The firm argued that shares have been marked down regardless of a company's “business model, strategy, moats or AI earnings potential.” This blanket punishment may not be fair to all companies caught in the crossfire.

Evercore ISI singled out Snowflake as one of the eight stocks best positioned to benefit from AI adoption. The firm specifically called SNOW stock a "scaffolding" name, alongside Microsoft (MSFT), meaning it sees the company as critical underlying infrastructure for enterprise AI, not just another application riding the hype.

Analyst Kirk Materne said most investors will take a "wait and see" approach but that a real disconnect exists between how the market is treating software stocks and what the fundamentals actually show.

Snowflake is a cloud-based data platform. Think of it as the place where large companies store, organize, and analyze their most valuable data. Its customers pay based on how much computing they consume, not a flat monthly fee.

That distinction matters. As companies push to deploy AI tools internally, they need a trusted, secure foundation to run those tools on.

And the early results from its fiscal fourth quarter 2026 earnings, reported Feb. 25, suggest the bet is paying off.

Product revenue grew 30% year-over-year (YoY) to $1.23 billion.

The company added 740 net new customers in the quarter alone, up 40% YoY.

And remaining performance obligations, basically contracted future revenue, hit $9.77 billion, with growth accelerating to 42%.

"Snowflake sits at the center of the enterprise AI revolution," Chief Executive Officer Sridhar Ramaswamy told investors on the earnings call.

The company also signed the largest deal in its history, over $400 million with a single financial services customer, along with seven other nine-figure contracts in the quarter. By comparison, it signed just two contracts that large in the same period a year ago.

What's fueling the growth isn't just the core data business. New AI products are seeing rapid adoption.

Snowflake Intelligence, an agent-based tool that lets employees ask business questions in plain language, reached more than 2,500 accounts in just three months, nearly doubling quarter-over-quarter. More than 9,100 accounts are now using some form of AI on the platform.

Meanwhile, Cortex Code, a coding agent that helps developers build and automate data workflows, has been adopted by more than 4,400 customers. Ramaswamy described its impact on internal productivity as compressing development cycles that once took weeks into days. One partner wrote to the company that before Cortex Code, they "had been using shovels to dig," and Snowflake "just gave them bulldozers."
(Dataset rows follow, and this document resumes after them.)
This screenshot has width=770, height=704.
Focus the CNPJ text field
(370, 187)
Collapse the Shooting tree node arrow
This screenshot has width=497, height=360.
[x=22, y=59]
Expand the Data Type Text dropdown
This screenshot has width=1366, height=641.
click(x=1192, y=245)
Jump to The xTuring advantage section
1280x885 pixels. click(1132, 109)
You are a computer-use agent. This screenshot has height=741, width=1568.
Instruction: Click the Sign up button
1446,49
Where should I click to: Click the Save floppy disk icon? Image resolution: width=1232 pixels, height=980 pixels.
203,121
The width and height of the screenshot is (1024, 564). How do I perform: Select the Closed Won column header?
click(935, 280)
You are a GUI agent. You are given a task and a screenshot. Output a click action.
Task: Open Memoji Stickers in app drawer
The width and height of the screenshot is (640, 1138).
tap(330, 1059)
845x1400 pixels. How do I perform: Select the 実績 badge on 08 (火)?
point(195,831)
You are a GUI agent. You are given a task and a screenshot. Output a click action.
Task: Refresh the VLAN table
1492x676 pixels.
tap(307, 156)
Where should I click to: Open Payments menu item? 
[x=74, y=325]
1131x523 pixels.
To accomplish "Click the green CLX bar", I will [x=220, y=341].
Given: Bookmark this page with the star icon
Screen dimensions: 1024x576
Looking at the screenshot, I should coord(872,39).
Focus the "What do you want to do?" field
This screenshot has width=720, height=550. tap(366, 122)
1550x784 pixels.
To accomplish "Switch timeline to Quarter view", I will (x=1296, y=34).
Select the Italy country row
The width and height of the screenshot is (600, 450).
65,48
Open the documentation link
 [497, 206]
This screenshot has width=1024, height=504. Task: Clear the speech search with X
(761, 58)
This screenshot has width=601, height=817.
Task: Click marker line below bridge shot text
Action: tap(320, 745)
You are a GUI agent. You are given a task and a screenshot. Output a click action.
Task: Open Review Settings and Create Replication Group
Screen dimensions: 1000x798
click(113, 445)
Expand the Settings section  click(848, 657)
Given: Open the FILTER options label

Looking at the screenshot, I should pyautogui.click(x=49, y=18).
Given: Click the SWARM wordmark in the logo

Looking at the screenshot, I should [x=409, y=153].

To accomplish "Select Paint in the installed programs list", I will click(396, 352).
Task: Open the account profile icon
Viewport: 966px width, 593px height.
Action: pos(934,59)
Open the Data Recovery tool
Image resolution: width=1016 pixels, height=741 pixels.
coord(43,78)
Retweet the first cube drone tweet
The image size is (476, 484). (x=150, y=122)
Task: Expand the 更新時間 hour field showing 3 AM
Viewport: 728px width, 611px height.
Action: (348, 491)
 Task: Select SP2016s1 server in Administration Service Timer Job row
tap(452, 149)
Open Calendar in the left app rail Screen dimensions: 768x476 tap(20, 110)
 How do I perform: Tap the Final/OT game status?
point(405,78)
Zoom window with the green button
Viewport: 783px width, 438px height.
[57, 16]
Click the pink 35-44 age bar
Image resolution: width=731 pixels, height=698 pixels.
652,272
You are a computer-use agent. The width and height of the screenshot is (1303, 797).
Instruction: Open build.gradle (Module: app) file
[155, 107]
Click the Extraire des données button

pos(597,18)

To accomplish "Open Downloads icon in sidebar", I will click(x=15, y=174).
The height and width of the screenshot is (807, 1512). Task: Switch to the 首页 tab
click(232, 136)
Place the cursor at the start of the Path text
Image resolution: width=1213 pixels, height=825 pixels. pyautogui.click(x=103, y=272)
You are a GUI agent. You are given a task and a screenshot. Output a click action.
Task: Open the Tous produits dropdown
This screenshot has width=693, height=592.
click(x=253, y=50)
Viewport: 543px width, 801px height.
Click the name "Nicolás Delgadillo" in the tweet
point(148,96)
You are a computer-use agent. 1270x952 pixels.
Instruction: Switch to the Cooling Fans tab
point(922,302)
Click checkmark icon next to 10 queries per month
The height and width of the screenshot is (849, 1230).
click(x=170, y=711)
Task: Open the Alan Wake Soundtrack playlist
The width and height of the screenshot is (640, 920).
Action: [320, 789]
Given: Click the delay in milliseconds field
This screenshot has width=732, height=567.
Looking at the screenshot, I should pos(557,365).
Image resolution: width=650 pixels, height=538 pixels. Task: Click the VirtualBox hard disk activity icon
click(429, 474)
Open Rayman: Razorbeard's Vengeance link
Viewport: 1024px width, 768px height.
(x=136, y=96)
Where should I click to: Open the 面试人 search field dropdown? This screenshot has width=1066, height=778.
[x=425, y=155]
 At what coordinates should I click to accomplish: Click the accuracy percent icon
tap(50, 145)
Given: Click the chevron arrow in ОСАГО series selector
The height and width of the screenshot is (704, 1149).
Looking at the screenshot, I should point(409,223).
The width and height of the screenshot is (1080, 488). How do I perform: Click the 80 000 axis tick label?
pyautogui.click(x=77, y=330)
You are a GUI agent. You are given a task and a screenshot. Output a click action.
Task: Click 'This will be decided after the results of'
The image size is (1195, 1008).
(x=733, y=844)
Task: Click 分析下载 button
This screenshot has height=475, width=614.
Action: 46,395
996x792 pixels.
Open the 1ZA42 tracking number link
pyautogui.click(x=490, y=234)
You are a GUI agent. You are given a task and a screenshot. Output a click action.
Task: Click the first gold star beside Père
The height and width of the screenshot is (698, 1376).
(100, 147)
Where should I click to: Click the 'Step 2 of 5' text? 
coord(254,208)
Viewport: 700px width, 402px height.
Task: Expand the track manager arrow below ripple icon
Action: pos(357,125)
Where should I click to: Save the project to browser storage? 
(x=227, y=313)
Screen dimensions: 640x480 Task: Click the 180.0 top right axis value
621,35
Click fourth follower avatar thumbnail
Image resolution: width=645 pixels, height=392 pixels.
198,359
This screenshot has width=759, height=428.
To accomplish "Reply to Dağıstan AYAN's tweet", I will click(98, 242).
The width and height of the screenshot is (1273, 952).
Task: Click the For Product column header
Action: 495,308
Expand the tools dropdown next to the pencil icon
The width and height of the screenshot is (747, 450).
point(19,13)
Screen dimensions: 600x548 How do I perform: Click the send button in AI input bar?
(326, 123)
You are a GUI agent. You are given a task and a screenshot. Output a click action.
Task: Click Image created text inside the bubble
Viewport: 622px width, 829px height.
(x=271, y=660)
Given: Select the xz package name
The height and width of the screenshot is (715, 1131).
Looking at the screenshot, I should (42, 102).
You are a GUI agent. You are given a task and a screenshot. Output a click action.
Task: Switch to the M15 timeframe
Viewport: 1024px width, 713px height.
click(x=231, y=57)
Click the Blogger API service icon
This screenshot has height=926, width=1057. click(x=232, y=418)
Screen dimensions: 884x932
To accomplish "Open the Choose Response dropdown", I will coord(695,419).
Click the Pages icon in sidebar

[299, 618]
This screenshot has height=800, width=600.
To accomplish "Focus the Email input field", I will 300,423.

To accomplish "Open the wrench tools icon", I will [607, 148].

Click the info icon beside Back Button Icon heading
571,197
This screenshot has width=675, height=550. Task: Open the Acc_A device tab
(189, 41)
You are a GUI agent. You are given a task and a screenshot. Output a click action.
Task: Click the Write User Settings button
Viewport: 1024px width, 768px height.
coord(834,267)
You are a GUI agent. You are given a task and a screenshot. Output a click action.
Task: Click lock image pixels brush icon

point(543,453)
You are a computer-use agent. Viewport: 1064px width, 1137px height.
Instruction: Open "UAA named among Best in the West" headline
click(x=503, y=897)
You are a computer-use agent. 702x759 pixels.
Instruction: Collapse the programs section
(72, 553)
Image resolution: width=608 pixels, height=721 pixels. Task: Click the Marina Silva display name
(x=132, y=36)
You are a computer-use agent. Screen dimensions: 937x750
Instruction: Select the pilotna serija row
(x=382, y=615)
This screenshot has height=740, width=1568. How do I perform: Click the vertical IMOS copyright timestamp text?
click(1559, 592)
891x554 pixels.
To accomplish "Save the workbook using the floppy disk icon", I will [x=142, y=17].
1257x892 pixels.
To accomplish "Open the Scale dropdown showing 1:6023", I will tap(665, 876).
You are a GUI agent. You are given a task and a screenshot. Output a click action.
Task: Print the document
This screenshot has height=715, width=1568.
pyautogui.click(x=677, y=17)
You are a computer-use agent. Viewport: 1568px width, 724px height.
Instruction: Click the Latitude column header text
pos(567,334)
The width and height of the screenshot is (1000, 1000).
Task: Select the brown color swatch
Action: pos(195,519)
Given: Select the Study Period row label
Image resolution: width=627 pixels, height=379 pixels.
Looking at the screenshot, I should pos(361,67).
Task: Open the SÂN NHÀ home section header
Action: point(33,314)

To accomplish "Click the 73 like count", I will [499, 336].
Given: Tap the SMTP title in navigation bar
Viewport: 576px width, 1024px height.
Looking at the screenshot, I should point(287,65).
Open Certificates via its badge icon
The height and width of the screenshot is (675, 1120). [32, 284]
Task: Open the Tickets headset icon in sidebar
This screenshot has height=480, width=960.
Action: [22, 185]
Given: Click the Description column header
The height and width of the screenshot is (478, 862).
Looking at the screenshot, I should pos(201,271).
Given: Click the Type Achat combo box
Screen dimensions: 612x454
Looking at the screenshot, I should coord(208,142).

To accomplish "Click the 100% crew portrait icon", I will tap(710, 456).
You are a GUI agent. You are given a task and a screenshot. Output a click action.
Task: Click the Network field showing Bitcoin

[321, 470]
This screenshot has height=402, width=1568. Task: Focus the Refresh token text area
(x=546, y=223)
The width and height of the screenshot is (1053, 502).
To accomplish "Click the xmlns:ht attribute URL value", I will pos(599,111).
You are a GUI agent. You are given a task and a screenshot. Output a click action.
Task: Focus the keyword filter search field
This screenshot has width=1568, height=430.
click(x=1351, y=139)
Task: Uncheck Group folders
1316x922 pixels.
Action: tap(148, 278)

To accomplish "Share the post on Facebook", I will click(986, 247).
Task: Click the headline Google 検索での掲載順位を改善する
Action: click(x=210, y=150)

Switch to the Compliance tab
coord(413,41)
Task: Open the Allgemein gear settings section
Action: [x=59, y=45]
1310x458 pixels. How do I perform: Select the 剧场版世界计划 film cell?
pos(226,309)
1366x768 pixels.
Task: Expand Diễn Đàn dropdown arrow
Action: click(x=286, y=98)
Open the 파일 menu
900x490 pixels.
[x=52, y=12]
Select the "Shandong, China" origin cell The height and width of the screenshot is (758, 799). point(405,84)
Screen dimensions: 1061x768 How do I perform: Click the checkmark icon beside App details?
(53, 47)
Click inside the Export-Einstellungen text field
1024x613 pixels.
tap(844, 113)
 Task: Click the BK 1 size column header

That kind of real-world testimonial backs up what Evercore ISI says it is seeing: companies that build early AI protections around "orchestration, secure enterprise guardrails, and agentic execution across siloed data are set to outperform."

Evercore ISI's bullish stance, combined with Snowflake's guidance for 27% product revenue growth in fiscal 2027, targeting approximately $5.66 billion, makes the case that the selloff has created real value.

The data analytics platform also expects operating margin to expand from 10.5% in fiscal 2026 to 12.5% in fiscal 2027, and stock-based compensation is expected to fall from 34% to 27% of revenue: two signs of improving financial discipline.

Analysts forecast SNOW stock to end fiscal 2031 with a free cash flow of $4.68 billion, up from $1.36 billion in 2026. If SNOW stock is priced at 35x forward FCF, which is lower than its current 42x multiple, it should gain 160% over the next four years.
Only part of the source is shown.